Synthèse de presse

18 août 2016

11h54 | Par INSERM (Salle de presse)

PZM21 : une molécule prometteuse contre la douleur

L’AFP souligne qu’une étude à l’initiative du Dr Brian Kobilka à Stanford (Californie) et de ses collègues américains et allemands, publiée hier dans la revue Nature, met en avant une nouvelle molécule « prometteuse » pour combattre la douleur. Aussi efficace que les médicaments opiacés, la PZM21 testée sur la souris aurait une efficacité plus longue et serait quasiment dépourvue d’effets indésirables sur la respiration, expliquent les auteurs. La molécule pourrait par ailleurs générer moins d’accoutumance que la morphine et les produits apparentés. L’Agence France Presse note que la détermination de la structure en trois dimensions des récepteurs opioïdes par une équipe franco-américaine (Sébastien Granier, Montpellier Inserm/CNRS et Aashish Manglik de l’équipe du Dr Kobilka), présentée en 2012 dans la même revue, a facilité ce travail de recherche. Toutefois, la molécule doit encore faire preuve de son efficacité chez l’humain, ce qui pourrait prendre encore plusieurs années.
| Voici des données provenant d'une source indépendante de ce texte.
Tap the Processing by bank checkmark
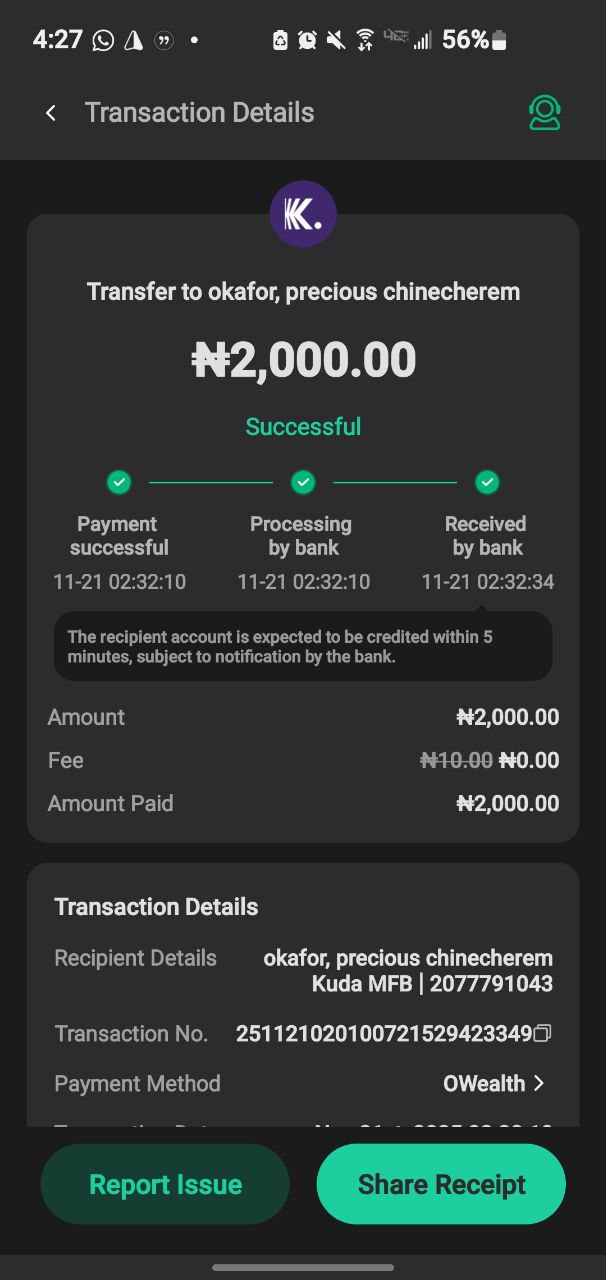 303,483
AFP via Sciencesetavenir.fr, 17/08

Les méfaits de néonicotinoïdes sur les abeilles

Alors que le gouvernement français a adopté durant l’été la loi sur la biodiversité qui imposera l’interdiction des néonicotinoïdes à partir de 2018, Le Figaro précise qu’une étude anglaise publiée cette semaine dans la revue Nature Communications, portant sur la période 1994-2011, montre une baisse des populations d’abeilles sauvage après l’introduction de ces pesticides. Ben Woodcock, l’un des auteurs de l’étude, chercheur au centre d’écologie et d’hydrologie du Natural Environment Research Council britannique, souligne : « Nous constatons que le déclin de populations a été trois fois plus rapide pour les espèces qui se nourrissent de pollen et de nectar de colza comme les bourdons terrestres par exemple, par rapport à celles qui préfèrent d’autres fleurs ».

Le Figaro, 18/08

En Bref

Le Parisien s’interroge : faut-il réglementer les « médicaments-bonbons » ? Un nombre croissant de médicaments (antidouleur, antifièvre, antidiarrhée, antitoux…), le plus souvent en vente libre, sont dotés de saveur supposées agréables (fraise pour les enfants, cappuccino pour les adultes…). Si le procédé est connu (aromatiser un traitement pour le rendre plus tolérable), il inquiète la députée Michelle Delaunay et des pharmaciens. Ces derniers invoquent la banalisation des médicaments, des mésusages, une surconsommation, voire des accidents, si le médicament est réellement assimilé à un bonbon.

Le Parisien, 18/08

Initialement destinés aux patients souffrant de douleurs sévères, l’explosion de la consommation d’antidouleurs opiacés inquiète les autorités américaines, soulignent Les Echos. Outre-Atlantique cette surconsommation, qui est responsable de nombreux décès, est devenue un problème de santé publique. Toutefois l’encadrement de la prescription de cette catégorie de médicament en 2014 et la publication de recommandations en mars dernier semblent contribuer à une prise de conscience de la part des médecins. Plusieurs études montrent que les ventes amorcent un recul.